People are in the dark about internet data
A survey from The Chartered Institute of Marketing (CIM) has revealed that nine in 10 people have no idea what companies do with the personal information the firms hold about them.
The survey of 2,500 people also found over half of those interviewed did not trust the companies to handle their data responsibly.
Organisations had also misused their date, a whopping 51 per cent of people had said.
The CIM says personal data policies on websites should be ‘clearer and simpler’.
Over recent years, there have been a whole range of data leak scandals involving high-profile brands including LinkedIn, Yahoo and ‘dating’ site Ashley Maddison.
Last August, 32 million Ashley Maddison accounts were leaked, as 9.7 gigabytes of data was posted on the website designed for married people wishing to cheat on their partner.

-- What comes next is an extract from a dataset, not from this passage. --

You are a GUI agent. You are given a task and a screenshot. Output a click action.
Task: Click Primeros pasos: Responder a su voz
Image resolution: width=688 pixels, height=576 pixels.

In May, meanwhile, 164 million LinkedIn accounts were compromised, as a hacker tried to sell on more than 100 million logins.
The CIM questioned more than 2,500 consumers and marketing professionals, to help businesses looking for new ways to sell to us over the internet.
Some 92% of respondents did not fully comprehend how information that companies gleaned about them was being used, and they were highly sceptical about marketing practices.
Most said they did not trust the way organisations handled data, and most also complained that they had been contacted by someone misusing their personal information.
Most people do not like sharing data from their social media profiles, but that does not stop 44 per cent of businesses who freely scoop it up.
The danger is that most internet surfers agree to a website’s terms without clueing themselves up on how any information they give away will be exploited.